Reynaldo Martorell and Meera Shekar

 


Abstract


Criteria used in growth-monitoring programmes in developing countries were applied to three-month weight-gain data for children 12-24 months old in three populations: in Berkeley, California; Guatemala; and Tamil Nadu. A significant proportion of the Berkeley children showed growth faltering: 18% had at least one period in which they failed to gain any weight, and 37% had at least one in which they gained less than 300 g in three months. The frequency of faltering, however, was appreciably greater in Guatemala (45% and 82% respectively) and Tamil Nadu (42% and 74% respectively). These data raise concerns that growth-monitoring criteria, as used in most settings, identify too many children for special attention, perhaps more than can be handled by most programmes. Adjusting the criteria to select fewer children necessarily means departure from the simplest guidelines about focusing on the growth trajectory (i.e., up, flat, or down) to those that specify rates of weight gain by age. This may make growth monitoring impractical in many settings.


Introduction


Considerable debate continues to take place about the merits of growth monitoring as a component of programmes aimed at improving child health and nutrition in developing countries [1-3]. Some see growth monitoring as the cornerstone to which education, nutrition, and health interventions can be anchored, whereas others see it as a time-consuming, ineffectual ritual.

An often-cited advantage of growth monitoring is the simplicity of measuring weight. A scale plus pencil and paper are all the equipment required. However, analysing this information is not simple, and therefore great effort has been directed at developing easy-to-follow methods for the appropriate plotting of the serial data and interpretation of the results [4, 5]. A much greater problem is achieving adequate coverage rates at timely intervals among children who are likely to grow poorly. How best to use this information to initiate remedial and preventive actions to improve child health is yet another important area of focus and concern [2, 6].

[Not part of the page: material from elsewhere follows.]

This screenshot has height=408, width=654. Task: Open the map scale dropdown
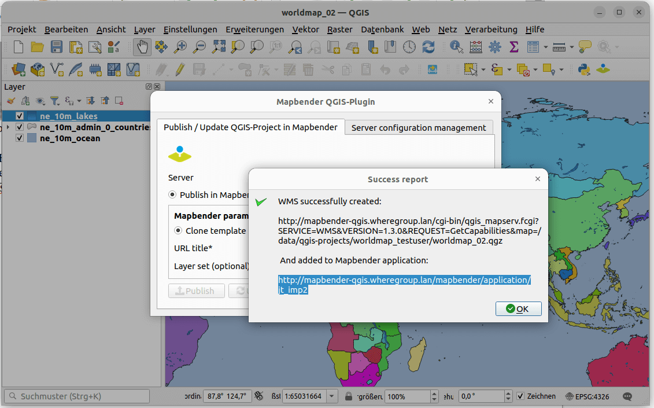coord(332,396)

Qualitative as well as quantitative criteria for judging growth have been proposed. The simplest method for interpreting the adequacy of weight gain stresses the direction of the growth trajectory [3]. If it is going up, it is good. A flat line or, even more so, a downward trend suggests concern. Quantitative criteria for identifying children who falter in growth have been proposed and used as well. These generally specify a certain amount of gain over a given period of time; criteria are usually specified by age (e.g., infants as opposed to older children). Some feel that these quantitative criteria are impractical for most programmes [7].

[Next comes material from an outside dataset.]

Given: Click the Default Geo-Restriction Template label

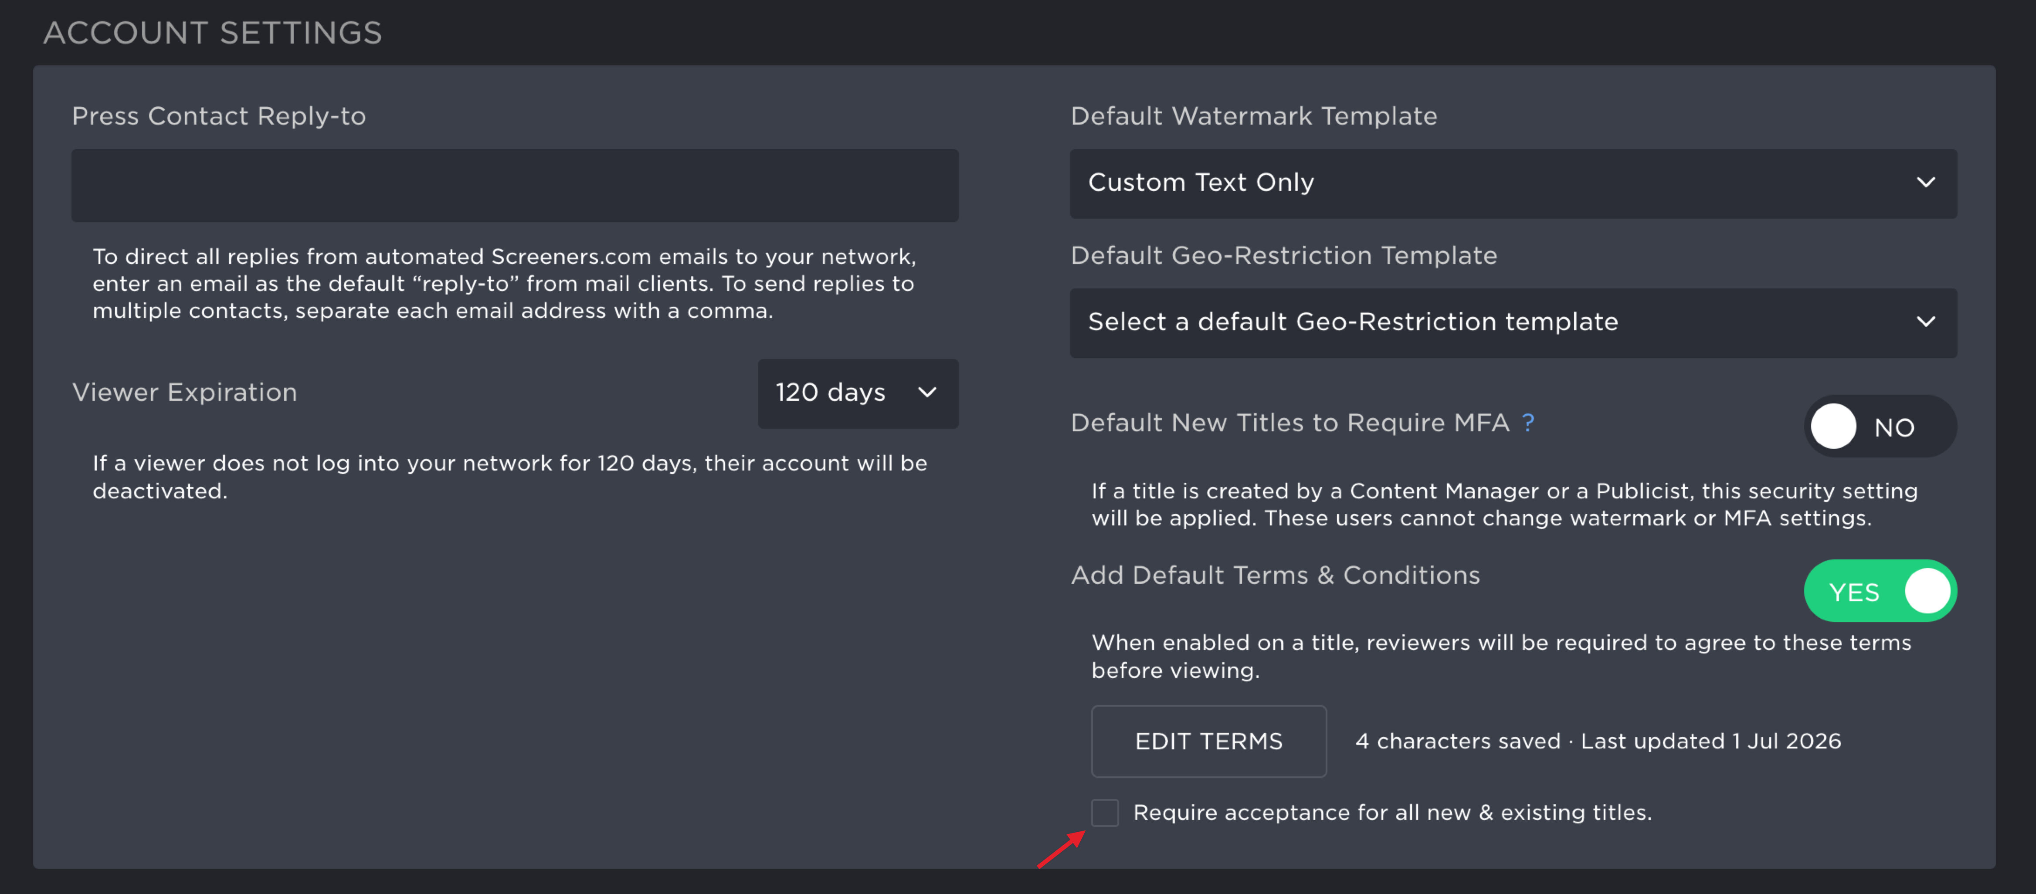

Although much concern has been expressed about the large number of children identified by growth-monitoring programmes [6, 7], studies on the percentages of children in developing countries who are found to be growing poorly according to commonly used criteria are lacking. Also, there is no information on the proportion of healthy children from developed societies who would be identified as faltering in growth by these same criteria. Knowledge about rates of faltering in the populations of interest, as well as in healthy populations, may be useful, together with other information (e.g., about resources available for focusing actions on the at-risk group identified), in defining the criteria to use. A further issue is whether the criteria, once defined, can be applied effectively and at a tolerable cost.


Methods


The objective of this study was to compare rates of growth faltering in children from developed and developing countries. Criteria for the selection of samples included adequate sample sizes, the availability of individual-level data, and serial weight data at three-month intervals from 12 to 24 months of age.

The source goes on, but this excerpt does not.